I would love to see Trump/Sanders. Trump represents the worst of America in terms of regressive ideas, Sanders represents the best in terms of progressive ideas.

Neither one will get anything done.
 
D

Deleted member 231381

Unconfirmed Member
Match ups don't matter at this point; a lot can happen 10 months from now.

Yes and no. The average term of error on polls this far out is 10.3%, but that's heavily skewed by 1964, 1980 and 1992 which all had wrongness margins of 25%+. These all stemmed from very unusual circumstances which didn't actually have anything to do with the campaigns themselves (i.e., the month after Kennedy's death, over 70% of Americans said they'd vote Democrat which obviously wasn't going to endure, Perot's surprise entrance in 1992 as a viable third-party totally changed the terms of the race, and Carter had the Iran hostage crisis). If you exclude those 3, then the average term of error on polls this far out is 6.3% (and the margin of error almost always flows *away* from the incumbent party, there are almost never surprises *in favour* of incumbent parties). In other words, while we can't put an exact figure on it, we can say that if this election's polling conforms to prior election's polling, and there are no external upsets that stem from outside the campaigns themselves, it is more likely than not Clinton would lose Iowa to Rubio.

That's bad.

Like, this is not me being smug or anything. This is me now becoming genuinely worried. I didn't think Clinton could actually lose, so having a bit of jokes about Clinton/Sanders stuff is ultimately okay because they're both better than Republicans. However, these figures are really bad; it is genuinely becoming possible Clinton actually could lose the Presidency.
 

A Human Becoming

More than a Member
I would love to see Trump/Sanders. Trump represents the worst of America in terms of regressive ideas, Sanders represents the best in terms of progressive ideas.

Neither one will get anything done.
Not if Republicans hold the House and Senate; House looks like a shoe in. Of course filibusters will remain but Obama and the Democrats showed you can get around that problem.

:: MATERIAL PROVIDED ::
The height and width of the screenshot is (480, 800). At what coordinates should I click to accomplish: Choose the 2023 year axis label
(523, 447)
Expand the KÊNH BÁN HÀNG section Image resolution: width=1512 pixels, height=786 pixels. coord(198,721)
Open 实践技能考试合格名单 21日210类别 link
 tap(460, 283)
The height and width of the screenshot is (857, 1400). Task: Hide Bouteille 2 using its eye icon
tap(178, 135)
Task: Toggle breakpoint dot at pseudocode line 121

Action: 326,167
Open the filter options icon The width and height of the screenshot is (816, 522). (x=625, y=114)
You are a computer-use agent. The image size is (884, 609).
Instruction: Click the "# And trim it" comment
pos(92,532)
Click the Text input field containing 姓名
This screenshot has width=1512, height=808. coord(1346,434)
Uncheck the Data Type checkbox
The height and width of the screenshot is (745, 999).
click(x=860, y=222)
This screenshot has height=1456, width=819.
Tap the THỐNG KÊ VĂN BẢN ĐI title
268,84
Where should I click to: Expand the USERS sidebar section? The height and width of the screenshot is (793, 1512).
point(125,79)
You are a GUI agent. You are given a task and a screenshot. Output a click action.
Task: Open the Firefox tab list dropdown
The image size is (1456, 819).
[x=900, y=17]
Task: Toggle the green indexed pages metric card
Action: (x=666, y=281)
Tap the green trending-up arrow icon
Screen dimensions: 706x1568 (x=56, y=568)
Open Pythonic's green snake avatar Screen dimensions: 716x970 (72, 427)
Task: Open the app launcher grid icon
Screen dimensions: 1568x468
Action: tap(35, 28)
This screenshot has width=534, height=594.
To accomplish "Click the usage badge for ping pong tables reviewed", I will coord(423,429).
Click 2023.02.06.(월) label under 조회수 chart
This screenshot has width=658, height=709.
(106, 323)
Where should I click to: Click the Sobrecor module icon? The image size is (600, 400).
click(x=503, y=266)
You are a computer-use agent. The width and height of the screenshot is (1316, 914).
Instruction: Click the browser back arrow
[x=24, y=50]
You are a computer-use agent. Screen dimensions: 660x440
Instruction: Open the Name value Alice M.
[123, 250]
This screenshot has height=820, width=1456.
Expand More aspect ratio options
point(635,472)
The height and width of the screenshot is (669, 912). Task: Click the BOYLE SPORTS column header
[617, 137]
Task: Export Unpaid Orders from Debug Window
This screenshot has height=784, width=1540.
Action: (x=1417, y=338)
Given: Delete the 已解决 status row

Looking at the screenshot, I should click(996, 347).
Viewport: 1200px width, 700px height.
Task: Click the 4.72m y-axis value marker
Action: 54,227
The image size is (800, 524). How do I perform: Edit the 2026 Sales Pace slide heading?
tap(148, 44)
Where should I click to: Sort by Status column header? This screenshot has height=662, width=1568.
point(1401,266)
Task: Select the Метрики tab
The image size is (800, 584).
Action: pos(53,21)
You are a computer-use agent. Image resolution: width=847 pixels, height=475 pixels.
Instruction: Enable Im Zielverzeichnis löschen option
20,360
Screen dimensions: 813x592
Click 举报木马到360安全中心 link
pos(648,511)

:: EXERCISE TASK 1 ::
In the forum discussion, what is the average error of polls this far out once 1964, 1980 and 1992 are excluded?
:: EXERCISE TASK 2 ::
Copy everything in the forum discussion from "That's bad." down to "lose the Presidency.".

:: CORRECT RESPONSE 1 ::
6.3%

:: CORRECT RESPONSE 2 ::
That's bad.

Like, this is not me being smug or anything. This is me now becoming genuinely worried. I didn't think Clinton could actually lose, so having a bit of jokes about Clinton/Sanders stuff is ultimately okay because they're both better than Republicans. However, these figures are really bad; it is genuinely becoming possible Clinton actually could lose the Presidency.